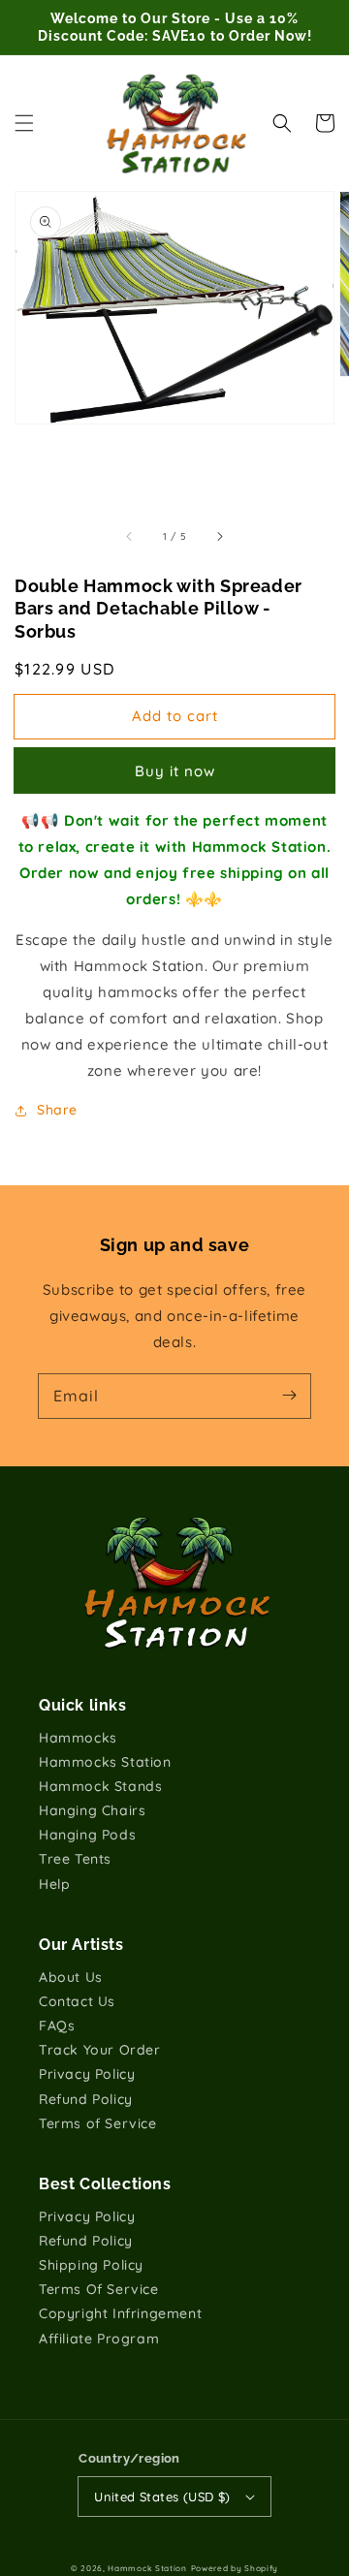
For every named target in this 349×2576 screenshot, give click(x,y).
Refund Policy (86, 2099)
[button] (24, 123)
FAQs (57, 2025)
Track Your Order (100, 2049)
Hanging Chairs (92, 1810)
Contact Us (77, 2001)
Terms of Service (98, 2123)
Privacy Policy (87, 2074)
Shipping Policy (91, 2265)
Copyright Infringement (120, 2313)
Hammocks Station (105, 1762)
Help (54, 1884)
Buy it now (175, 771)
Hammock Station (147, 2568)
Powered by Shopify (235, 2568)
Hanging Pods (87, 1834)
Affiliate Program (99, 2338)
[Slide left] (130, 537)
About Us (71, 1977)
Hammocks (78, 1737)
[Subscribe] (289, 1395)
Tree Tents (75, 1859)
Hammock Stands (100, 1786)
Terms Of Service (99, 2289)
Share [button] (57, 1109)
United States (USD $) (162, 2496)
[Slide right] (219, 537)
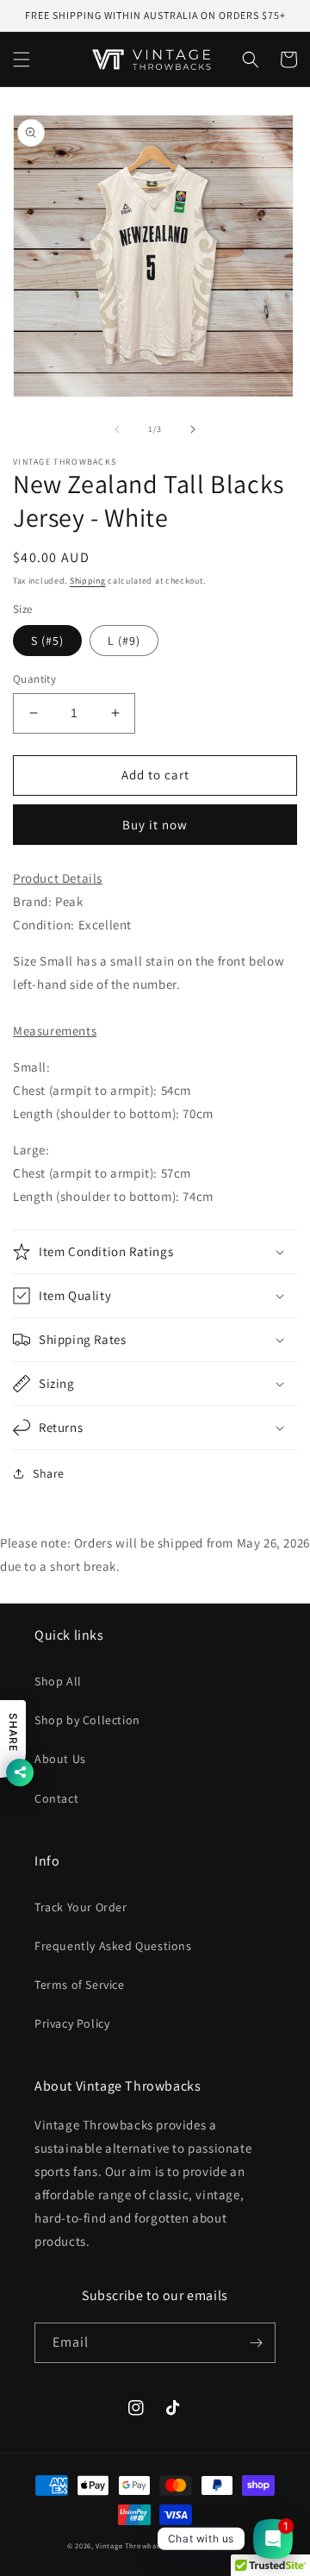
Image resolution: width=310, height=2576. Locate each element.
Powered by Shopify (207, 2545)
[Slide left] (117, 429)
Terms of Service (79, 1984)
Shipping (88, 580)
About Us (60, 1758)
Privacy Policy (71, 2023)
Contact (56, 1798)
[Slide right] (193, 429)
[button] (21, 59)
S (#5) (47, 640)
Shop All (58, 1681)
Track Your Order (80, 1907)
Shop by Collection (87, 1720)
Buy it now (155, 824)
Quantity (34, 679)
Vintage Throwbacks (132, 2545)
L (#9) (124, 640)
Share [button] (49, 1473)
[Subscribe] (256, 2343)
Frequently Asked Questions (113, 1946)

______

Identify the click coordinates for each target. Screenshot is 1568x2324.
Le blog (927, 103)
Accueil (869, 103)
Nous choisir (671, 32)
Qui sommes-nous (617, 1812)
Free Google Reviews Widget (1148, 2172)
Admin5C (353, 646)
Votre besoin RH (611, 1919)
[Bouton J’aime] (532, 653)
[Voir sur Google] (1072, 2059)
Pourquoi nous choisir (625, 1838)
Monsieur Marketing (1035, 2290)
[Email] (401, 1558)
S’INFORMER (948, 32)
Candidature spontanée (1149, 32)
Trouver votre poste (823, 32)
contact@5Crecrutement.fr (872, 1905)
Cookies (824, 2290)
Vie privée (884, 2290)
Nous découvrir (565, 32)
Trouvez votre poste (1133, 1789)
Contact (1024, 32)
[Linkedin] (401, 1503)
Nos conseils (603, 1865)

______

◆ **Exercise brief**:
Go back to the listing above and write out the lines starting at the one with "For every named" and ending at the one with "Track Your Order (80, 1907)", inclusive, exactly and without pictures.

◆ **Expected output**:
For every named target in this 349×2576 screenshot, give click(x,y).
Refund Policy (86, 2099)
[button] (24, 123)
FAQs (57, 2025)
Track Your Order (100, 2049)
Hanging Chairs (92, 1810)
Contact Us (77, 2001)
Terms of Service (98, 2123)
Privacy Policy (87, 2074)
Shipping Policy (91, 2265)
Copyright Infringement (120, 2313)
Hammocks Station (105, 1762)
Help (54, 1884)
Buy it now (175, 771)
Hammock Station (147, 2568)
Powered by Shopify (235, 2568)
Hanging Pods (87, 1834)
Affiliate Program (99, 2338)
[Slide left] (130, 537)
About Us (71, 1977)
Hammocks (78, 1737)
[Subscribe] (289, 1395)
Tree Tents (75, 1859)
Hammock Stands (100, 1786)
Terms Of Service (99, 2289)
Share [button] (57, 1109)
United States (USD $) (162, 2496)
[Slide right] (219, 537)
Image resolution: width=310, height=2576. Locate each element.
Powered by Shopify (207, 2545)
[Slide left] (117, 429)
Terms of Service (79, 1984)
Shipping (88, 580)
About Us (60, 1758)
Privacy Policy (71, 2023)
Contact (56, 1798)
[Slide right] (193, 429)
[button] (21, 59)
S (#5) (47, 640)
Shop All (58, 1681)
Track Your Order (80, 1907)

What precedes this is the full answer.